[plops down in office chair] [sets afternoon banana next to phone] [sips coffee]
SCOTT: Ooh, that's still too warm. Better give it a few.
[Outlook meeting reminder pops up] [clicks "remind me again in 5 minutes"] Hold your horses, bucko. Tuesday's like a nice warm bath, you gotta ease into it. Now then, I wonder what's going on in the world today.
[opens college football website even though it's the middle of May] Ooh, that kickoff weekend next year's really shaping up nicely.

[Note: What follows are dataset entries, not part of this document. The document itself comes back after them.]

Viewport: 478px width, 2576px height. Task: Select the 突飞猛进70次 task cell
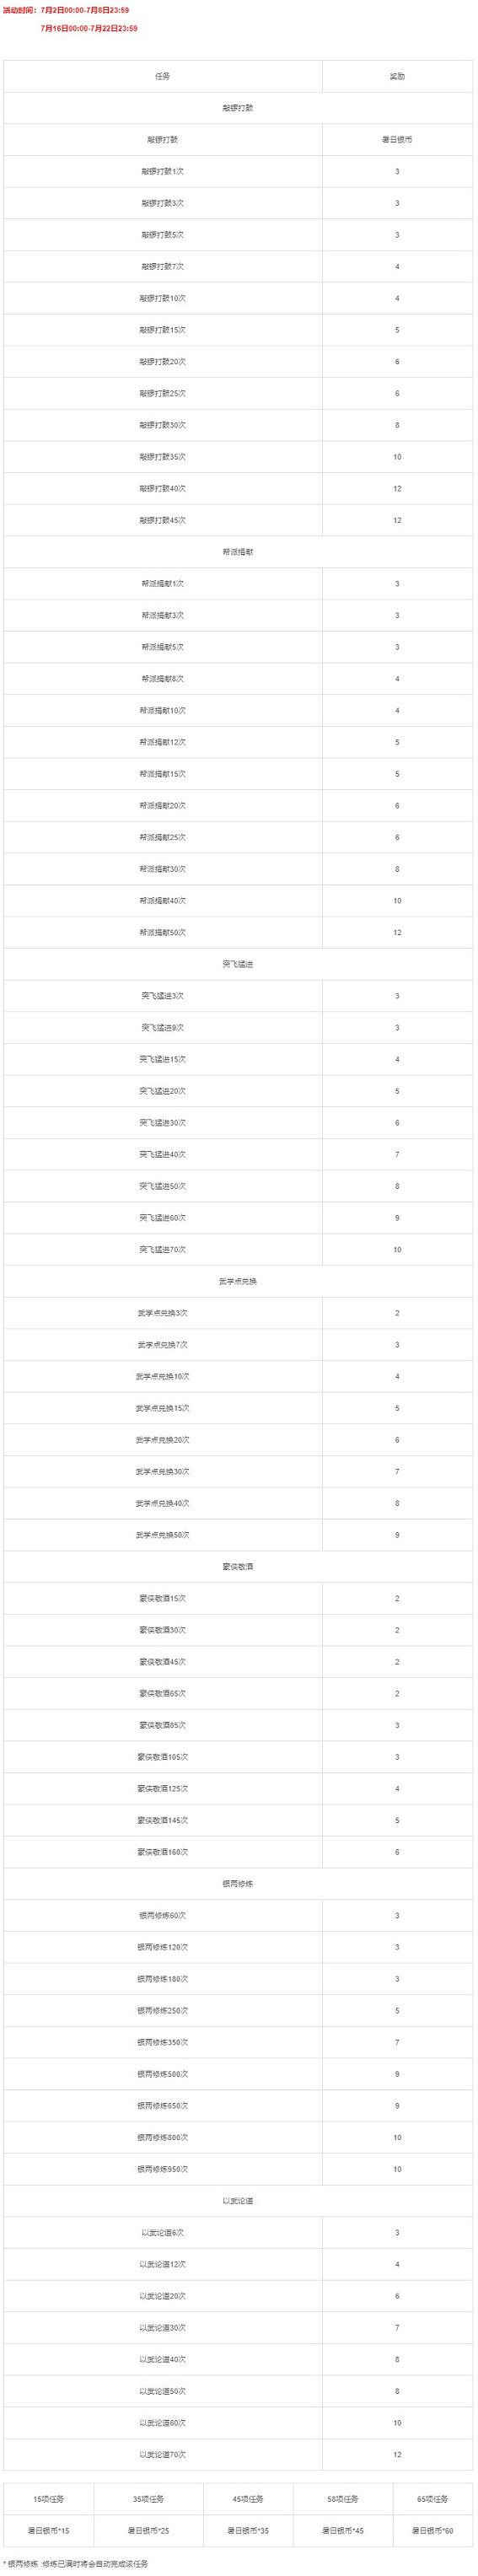163,1249
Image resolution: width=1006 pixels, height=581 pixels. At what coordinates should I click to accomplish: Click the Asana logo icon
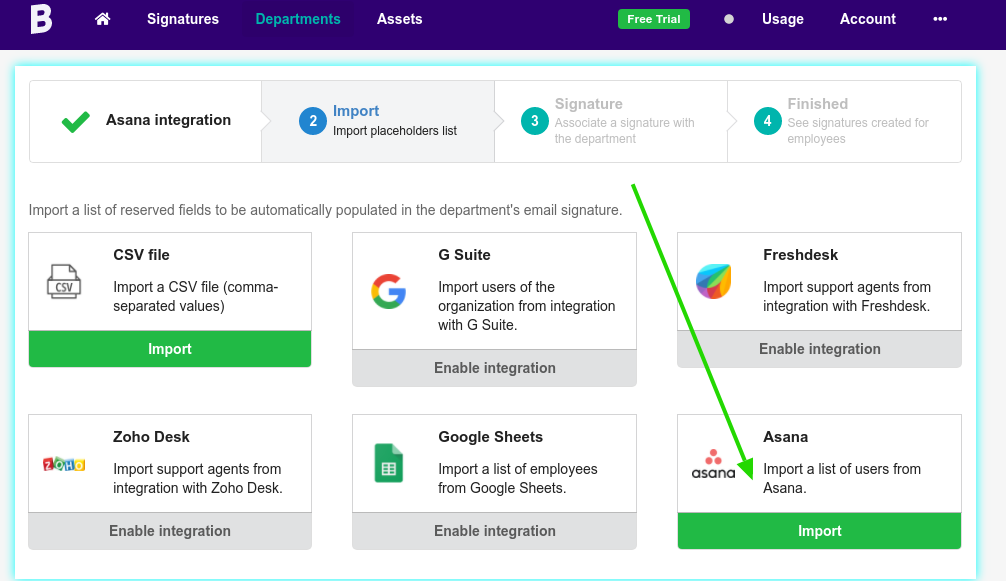pyautogui.click(x=713, y=464)
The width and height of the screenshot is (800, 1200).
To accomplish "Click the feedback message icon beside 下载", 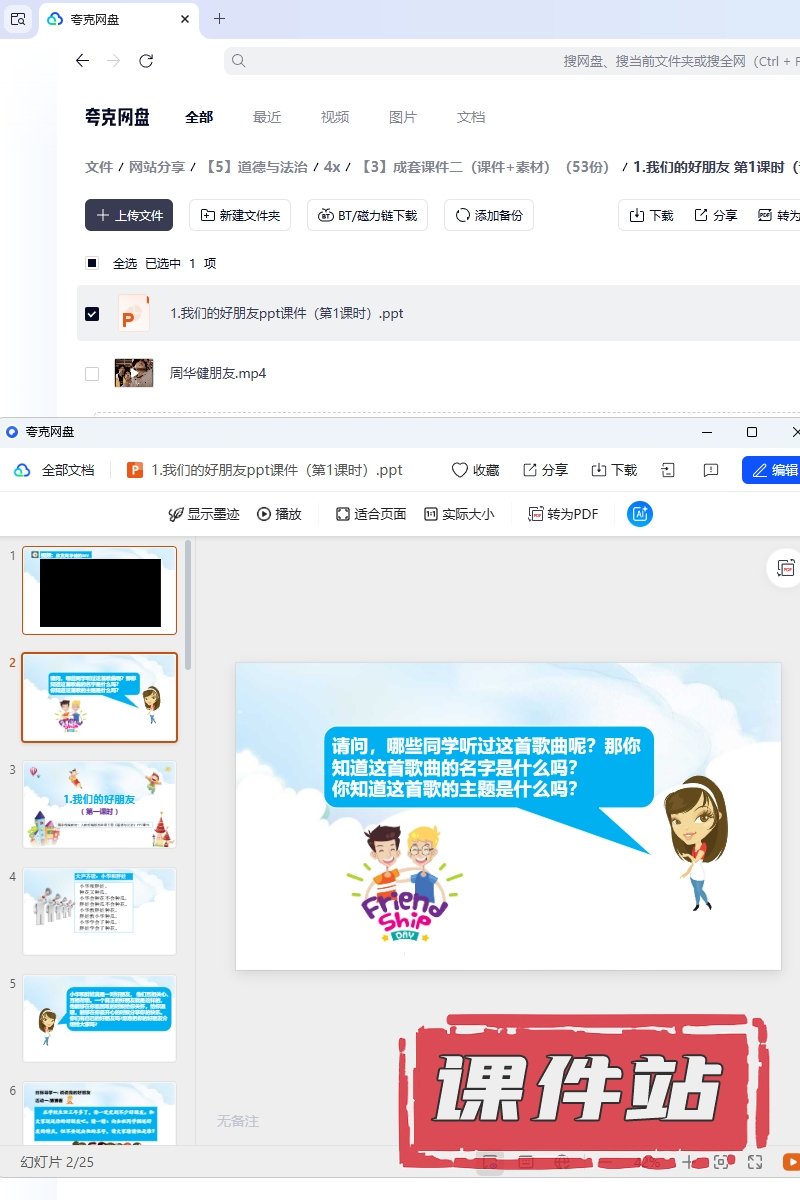I will pos(711,470).
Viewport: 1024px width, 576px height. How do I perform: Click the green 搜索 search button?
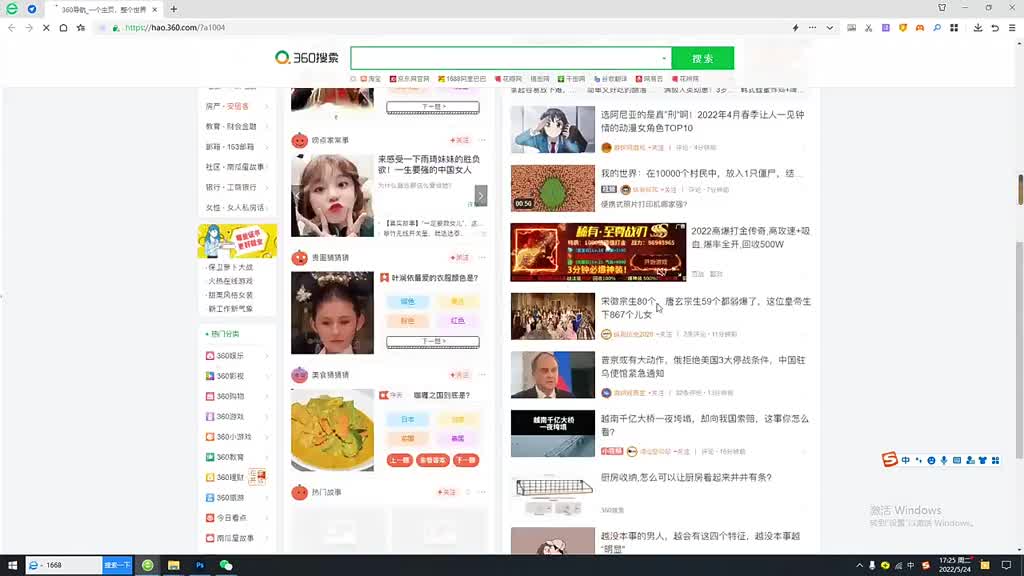(702, 58)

Should probably get a babysitter scheduled soon.
VOICE: WHAT ARE YOU DOING TO YOURSELF, SCOTT
SCOTT: [startled] Who said that? [looks around office, sees only coworkers in headphones]
VOICE: YOU ARE ONLY MAKING IT HARDER ON YOURSELF THIS WAY
SCOTT: [picks up phone] [gets dial tone] what the heck is going on here
VOICE, annoyed: ON THE WINDOWSILL, DUMMY
ROBOT: YOU NEED TO ADMIT TO YOURSELF THAT THE OFFSEASON IS REAL
SCOTT: You can talk!?
ROBOT: DID YOU EVER ASK IF I COULD TALK, JERK
SCOTT: Well, no, but I figured...
ROBOT: YOU SPEND ALL DAY TALKING TO PEOPLE YOU HAVE ONLY SEEN IN COMPUTERS IT'S NOT REALLY A STRETCH TO ACCEPT A TALKING ROBOT WHEN YOU THINK ABOUT IT
SCOTT: That's a decent point, I suppo-
ROBOT: JIM HARBAUGH IS JUST A RIDING LAWNMOWER THAT ABSORBED THE CONSCIOUSNESS OF A WASP NEST IT RAN OVER ONCE
SCOTT: [looking around at other knickknacks] so... can they talk too?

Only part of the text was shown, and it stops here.